By allowing ads to appear on this site, you support the local businesses who, in turn, support great local journalism.
Piper rallies to take runoff for sheriff
Piper WEB
Duane Piper, left, and Troy Brumbalow take down an election sign Wednesday following Pipers win Tuesday in the runoff for sheriff. - photo by Autumn Vetter

For the first time in 12 years, Forsyth County will have a new sheriff as Duane Piper topped incumbent Ted Paxton in Tuesday’s Republican runoff.

Piper received 6,965 votes, or about 51 percent of the total, to Paxton’s 6,624 votes, or 49 percent.

Piper, who does not face opposition in the Nov. 6 election, will begin his four-year term in January.

“I’m tired and I’m very humbled,” said Piper, who watched the returns at a friend’s house. “My campaign workers have worked for a long 11 months and I’m humbled by the confidence the public has showed by electing me and I look forward to rewarding that by doing everything I said.

“I’m not sure what to say … I’m a little bit overwhelmed right now.”

The veteran lawman, who retired last fall after 16 years with the sheriff’s office, went on to note that he looks forward to serving the public, adding “that’s what this whole thing’s about anyway.”

Huddled with supporters Tuesday night at a Tam’s Restaurant in Cumming, Paxton reflected on his time in office. He was first elected to the post in 2000.

“I’m proud for all the work the people in the sheriff’s office have done,” he said. “I’m proud to have served the people in this county as long as I have and congratulations to Mr. Piper.”

Paxton added that he wanted to “thank all the people who supported us all these years and it’s truly been an honor and a pleasure to serve them.”

Piper finished second in the July 31 primary, carrying 27 percent of the vote.
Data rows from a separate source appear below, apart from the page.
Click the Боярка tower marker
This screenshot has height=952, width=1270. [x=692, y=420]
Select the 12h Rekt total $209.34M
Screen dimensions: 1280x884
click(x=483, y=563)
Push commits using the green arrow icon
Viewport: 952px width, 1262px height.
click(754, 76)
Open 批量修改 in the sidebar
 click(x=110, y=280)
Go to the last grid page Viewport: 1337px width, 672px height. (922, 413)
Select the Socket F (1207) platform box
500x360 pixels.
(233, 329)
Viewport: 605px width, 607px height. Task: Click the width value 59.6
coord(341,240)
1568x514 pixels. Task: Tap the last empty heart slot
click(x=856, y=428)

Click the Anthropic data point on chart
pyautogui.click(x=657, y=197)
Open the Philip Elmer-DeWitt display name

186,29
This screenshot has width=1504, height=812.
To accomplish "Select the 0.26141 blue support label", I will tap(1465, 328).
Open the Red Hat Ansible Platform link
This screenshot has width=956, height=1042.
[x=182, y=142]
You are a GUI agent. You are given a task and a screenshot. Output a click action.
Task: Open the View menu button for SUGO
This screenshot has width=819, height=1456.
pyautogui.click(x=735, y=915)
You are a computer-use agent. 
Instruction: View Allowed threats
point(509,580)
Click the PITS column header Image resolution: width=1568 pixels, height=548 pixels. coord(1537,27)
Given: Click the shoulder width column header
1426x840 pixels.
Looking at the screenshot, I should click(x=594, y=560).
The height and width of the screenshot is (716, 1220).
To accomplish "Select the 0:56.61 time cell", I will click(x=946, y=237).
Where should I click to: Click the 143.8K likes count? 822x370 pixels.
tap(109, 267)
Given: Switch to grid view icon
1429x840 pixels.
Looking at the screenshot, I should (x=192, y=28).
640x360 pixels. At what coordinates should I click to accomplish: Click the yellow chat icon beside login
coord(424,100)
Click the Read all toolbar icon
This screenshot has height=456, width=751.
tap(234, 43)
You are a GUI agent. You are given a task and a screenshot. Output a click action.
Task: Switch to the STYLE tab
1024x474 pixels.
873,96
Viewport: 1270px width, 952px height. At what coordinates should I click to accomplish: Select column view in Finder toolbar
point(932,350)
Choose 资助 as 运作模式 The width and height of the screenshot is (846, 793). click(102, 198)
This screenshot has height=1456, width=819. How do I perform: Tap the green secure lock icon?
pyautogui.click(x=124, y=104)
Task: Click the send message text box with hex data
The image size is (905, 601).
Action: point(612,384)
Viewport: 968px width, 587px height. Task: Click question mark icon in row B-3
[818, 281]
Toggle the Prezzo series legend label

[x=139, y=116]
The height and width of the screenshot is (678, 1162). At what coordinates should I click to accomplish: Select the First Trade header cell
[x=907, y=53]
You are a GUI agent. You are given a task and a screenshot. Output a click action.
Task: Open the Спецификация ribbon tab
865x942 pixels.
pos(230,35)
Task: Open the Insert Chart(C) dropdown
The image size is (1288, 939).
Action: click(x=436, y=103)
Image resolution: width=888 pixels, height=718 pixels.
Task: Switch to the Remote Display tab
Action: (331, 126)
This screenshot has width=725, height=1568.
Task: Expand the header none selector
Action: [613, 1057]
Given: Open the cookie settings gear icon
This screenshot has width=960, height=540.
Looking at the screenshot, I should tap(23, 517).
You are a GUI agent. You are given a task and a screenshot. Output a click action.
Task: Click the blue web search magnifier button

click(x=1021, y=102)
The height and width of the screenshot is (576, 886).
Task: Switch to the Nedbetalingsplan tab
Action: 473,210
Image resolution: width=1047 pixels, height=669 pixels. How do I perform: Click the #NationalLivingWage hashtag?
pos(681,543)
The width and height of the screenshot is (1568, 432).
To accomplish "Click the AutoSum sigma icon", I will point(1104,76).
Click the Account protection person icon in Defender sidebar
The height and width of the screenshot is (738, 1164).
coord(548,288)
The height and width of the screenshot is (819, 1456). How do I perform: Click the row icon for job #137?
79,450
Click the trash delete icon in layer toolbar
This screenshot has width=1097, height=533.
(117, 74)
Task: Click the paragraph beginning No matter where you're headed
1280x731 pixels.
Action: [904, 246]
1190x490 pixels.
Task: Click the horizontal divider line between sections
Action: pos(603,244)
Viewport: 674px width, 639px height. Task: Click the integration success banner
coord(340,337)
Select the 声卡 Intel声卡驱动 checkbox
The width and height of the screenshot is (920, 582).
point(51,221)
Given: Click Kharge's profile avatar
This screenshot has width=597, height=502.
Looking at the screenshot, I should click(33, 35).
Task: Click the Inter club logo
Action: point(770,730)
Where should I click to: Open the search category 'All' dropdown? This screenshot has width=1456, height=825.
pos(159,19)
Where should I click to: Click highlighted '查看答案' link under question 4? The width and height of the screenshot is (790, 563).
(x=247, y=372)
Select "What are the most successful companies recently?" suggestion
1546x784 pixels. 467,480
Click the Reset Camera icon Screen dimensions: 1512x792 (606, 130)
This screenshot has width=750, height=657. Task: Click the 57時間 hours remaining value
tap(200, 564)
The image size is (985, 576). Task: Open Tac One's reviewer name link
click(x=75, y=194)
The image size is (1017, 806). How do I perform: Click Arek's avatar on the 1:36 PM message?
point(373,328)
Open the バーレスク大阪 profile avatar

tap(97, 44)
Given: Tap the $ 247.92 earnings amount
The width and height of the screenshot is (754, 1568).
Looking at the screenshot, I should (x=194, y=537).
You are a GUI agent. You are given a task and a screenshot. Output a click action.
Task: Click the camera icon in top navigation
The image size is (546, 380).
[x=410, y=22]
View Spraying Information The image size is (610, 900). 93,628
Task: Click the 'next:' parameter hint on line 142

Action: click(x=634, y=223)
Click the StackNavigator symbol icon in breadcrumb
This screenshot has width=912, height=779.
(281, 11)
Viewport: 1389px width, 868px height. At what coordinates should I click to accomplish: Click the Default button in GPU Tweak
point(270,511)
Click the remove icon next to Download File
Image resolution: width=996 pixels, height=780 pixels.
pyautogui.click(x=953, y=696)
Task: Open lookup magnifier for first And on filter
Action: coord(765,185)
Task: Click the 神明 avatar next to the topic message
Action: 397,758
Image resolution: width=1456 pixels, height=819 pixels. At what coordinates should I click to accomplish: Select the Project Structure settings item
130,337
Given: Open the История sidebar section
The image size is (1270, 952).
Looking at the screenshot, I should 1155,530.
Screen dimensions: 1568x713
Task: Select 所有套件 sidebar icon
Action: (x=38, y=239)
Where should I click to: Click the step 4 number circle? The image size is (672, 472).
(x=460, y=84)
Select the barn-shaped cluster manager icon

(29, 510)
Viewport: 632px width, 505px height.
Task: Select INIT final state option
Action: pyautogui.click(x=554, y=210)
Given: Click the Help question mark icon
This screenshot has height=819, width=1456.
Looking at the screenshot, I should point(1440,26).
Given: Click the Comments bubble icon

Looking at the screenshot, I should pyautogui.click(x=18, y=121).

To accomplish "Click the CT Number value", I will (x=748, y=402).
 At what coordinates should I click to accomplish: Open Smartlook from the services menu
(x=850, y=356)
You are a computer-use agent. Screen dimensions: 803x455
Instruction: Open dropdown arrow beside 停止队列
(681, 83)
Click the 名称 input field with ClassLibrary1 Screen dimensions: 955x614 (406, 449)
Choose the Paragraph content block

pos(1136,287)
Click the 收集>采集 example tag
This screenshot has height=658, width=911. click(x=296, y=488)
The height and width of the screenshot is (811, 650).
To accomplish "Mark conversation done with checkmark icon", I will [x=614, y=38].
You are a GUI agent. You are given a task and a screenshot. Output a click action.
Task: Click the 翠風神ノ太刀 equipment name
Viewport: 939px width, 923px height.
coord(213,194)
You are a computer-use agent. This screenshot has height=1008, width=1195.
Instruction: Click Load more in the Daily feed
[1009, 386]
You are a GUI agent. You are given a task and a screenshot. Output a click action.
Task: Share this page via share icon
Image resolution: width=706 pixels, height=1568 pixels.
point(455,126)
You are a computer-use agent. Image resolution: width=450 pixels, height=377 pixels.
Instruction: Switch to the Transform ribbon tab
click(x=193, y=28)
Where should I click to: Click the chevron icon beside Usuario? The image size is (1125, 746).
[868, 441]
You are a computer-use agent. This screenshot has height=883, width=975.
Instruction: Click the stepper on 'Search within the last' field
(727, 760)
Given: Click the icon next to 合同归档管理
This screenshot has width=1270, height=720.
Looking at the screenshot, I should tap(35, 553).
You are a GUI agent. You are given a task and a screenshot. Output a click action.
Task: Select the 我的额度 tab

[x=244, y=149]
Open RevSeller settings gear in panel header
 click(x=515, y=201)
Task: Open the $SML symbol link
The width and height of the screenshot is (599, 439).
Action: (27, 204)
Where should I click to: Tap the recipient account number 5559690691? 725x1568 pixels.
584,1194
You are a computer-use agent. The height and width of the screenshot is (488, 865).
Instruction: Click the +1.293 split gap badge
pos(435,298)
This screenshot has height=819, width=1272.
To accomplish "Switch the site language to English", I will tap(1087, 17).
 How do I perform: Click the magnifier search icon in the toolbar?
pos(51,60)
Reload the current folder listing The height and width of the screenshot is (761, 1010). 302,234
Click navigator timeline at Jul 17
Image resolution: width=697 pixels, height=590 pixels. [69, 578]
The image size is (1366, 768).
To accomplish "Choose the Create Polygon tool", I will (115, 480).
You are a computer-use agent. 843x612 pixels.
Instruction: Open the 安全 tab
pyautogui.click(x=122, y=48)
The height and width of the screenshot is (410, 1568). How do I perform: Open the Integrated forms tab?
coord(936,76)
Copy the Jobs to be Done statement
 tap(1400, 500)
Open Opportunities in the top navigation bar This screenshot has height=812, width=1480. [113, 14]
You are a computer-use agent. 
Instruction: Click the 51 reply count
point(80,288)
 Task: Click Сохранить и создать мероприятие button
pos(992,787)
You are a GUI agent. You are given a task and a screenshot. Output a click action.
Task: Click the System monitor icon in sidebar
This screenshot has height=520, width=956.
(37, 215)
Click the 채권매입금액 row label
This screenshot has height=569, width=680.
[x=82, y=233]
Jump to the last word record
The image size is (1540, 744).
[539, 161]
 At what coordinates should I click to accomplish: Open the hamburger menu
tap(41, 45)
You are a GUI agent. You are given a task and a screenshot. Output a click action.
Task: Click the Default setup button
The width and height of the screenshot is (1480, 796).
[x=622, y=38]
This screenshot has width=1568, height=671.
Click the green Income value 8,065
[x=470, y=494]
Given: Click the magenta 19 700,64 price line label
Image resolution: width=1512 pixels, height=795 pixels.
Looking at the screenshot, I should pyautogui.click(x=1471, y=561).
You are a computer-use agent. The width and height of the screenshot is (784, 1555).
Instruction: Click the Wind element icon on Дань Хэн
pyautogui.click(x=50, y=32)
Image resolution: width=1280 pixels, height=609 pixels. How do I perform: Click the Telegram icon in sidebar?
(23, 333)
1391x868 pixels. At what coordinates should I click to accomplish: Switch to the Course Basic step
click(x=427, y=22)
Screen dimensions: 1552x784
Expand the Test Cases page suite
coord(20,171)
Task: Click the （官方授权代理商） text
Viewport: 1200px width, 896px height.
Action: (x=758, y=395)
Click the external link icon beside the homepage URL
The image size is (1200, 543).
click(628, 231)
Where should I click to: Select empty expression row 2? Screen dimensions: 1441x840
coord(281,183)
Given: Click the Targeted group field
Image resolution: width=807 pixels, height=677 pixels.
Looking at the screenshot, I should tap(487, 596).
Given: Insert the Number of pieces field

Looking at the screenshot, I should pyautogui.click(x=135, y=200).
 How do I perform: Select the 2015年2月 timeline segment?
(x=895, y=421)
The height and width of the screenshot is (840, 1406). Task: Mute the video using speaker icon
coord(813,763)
Paxton had 48 percent, while third candidate Lauren McDonald received 25 percent.

Piper credited his campaign’s determination for the victorious three-week turnaround.

“We worked hard,” he said. “We held, I don’t even know the number, but a whole lot of community meetings in the subdivisions and different places in the community and they understood what I was saying.”

He said he will now turn his attention to “providing the folks who live here in Forsyth County with the services, but not taking any more from them than we have to. And we’re going to cut that budget.”